We’ve had 20 hours of racing at the Circuit de la Sarthe, and the end is now in sight.
The LMP1 race has become very settled now, it now being a case of the No. 8 Toyota having to just take zero risks and make the finish to score Toyota its third straight win. Brendon Hartley is currently aboard, and has been complaining to the team that the car is suffering with ‘too much oversteer’, so it is becoming a bit of a handful through the morning with the temperatures rising, though sub 3:20 laps are still being pumped out by the Kiwi.
The five-lap lead for the No. 8 means if any trouble does strike the leading crew, it has a 15 minute buffer. This is worth keeping in mind…
Meanwhile, the two Rebellions continue to press on. After its nose change, the No. 1 R-13 (now driven by Gustavo Menezes) is back up to speed, the drivers tasked with piling on as much pressure as possible to the No. 8 ahead in the run to the flag. And they will be worrying a little less about the charge of the No. 7 Toyota behind now too, as Toyota has confirmed that the car has suffered floor damage that has caused its performance level to drop.
It takes a long time to repair the floor of the TS050 HYBRID, so the team has opted to keep the car running and press on rather than deal with the issue. It now remains to be seen whether that ultimately ends up costing the No. 7 crew a podium after yet another disappointing outing at Le Mans.
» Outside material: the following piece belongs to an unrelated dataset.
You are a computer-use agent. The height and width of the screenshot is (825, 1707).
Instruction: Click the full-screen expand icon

— 24 Hours of Le Mans (@24hoursoflemans) September 20, 2020
LMP2 has now become a race between all-pro drivers. Roberto Gonzalez has completed his final stint in the JOTA ORECA, and with Antonio Felix Da Costa now installed in the No. 38 it’s time for a final push to try and keep tabs on the No. 22 United Autosports ORECA which now leads. It will not be an easy task though, as Paul Di Resta has handed over the car to Filipe Albuquerque; you wouldn’t want to face up to either of them, they have been simply sublime in this one.
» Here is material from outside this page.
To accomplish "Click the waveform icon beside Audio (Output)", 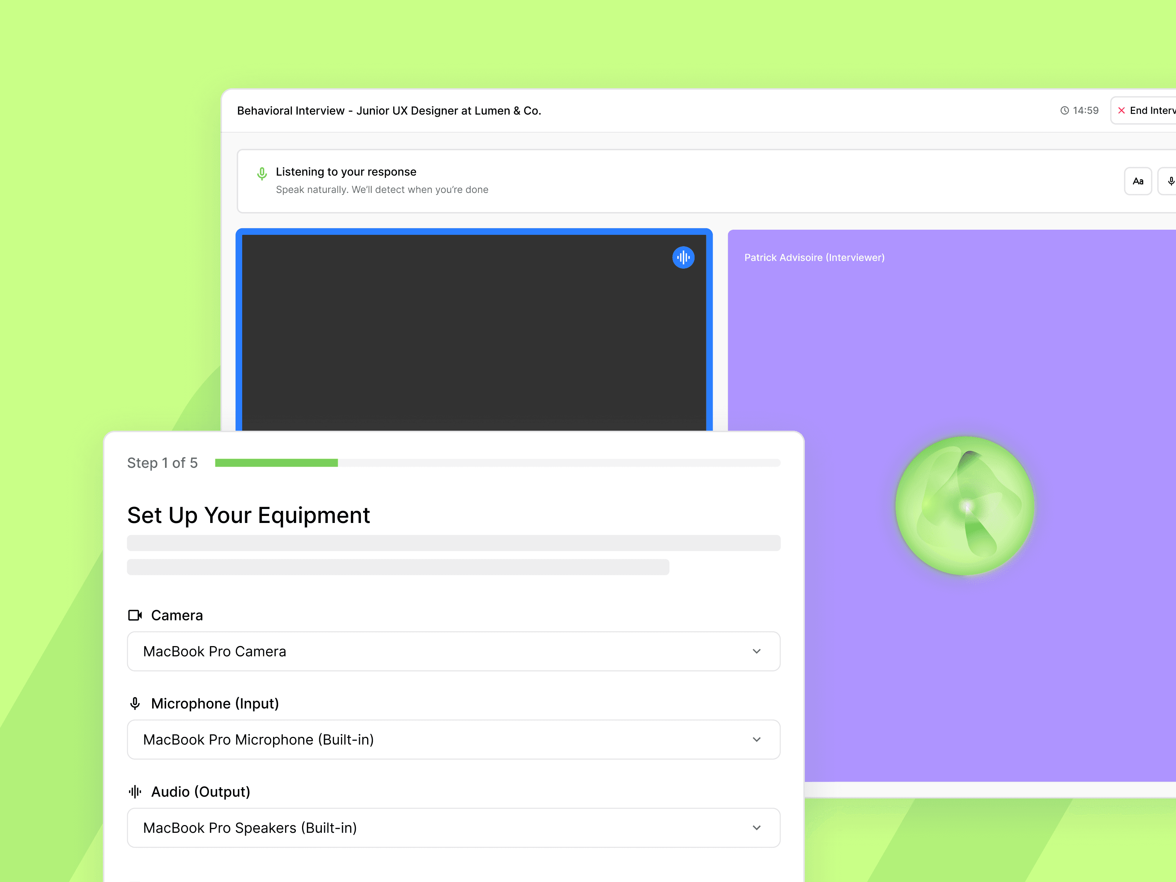I will [135, 792].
Jean-Eric Vergne meanwhile, is pressing on in third place driving the No. 26 G-Drive Aurus which has recovered well from its electrical gremlins overnight which at the time looked to have ended its podium chances.
In GTE Pro, the two-horse race continues between the No. 97 Aston Martin and No. 51 AF Corse Ferrari. Alex Lynn and Alessandro Pier Guidi have been trading fast times over the past two hours, though it appears the balance of power has shifted from Lynn’s Vantage to Pier Guidi’s 488, the Italian now eating into the Briton’s lead. The gap stands at just 39 seconds which after 20 hours is remarkable. There is no margin for error as the race enters its final stages.
TF Sport, looking to make it a double win for Aston Martin today, has a rather more comfortable lead in GTE Am. Bronze-rated Salih Yoluc looks to have completed his drive time, meaning Jonny Adam and Charlie Eastwood can just push on to the flag. This is a huge benefit, as behind there are still amateur drivers with time to burn. Most notably, the second place No. 83 AF Corse Ferrari has Francois Perrodo at the wheel, the Frenchman falling further and further back each lap. The car is already off the lead lap, so something dramatic needs to happen to the TF Vantage to prevent Tom Ferrier’s outfit scoring its first ever Le Mans win.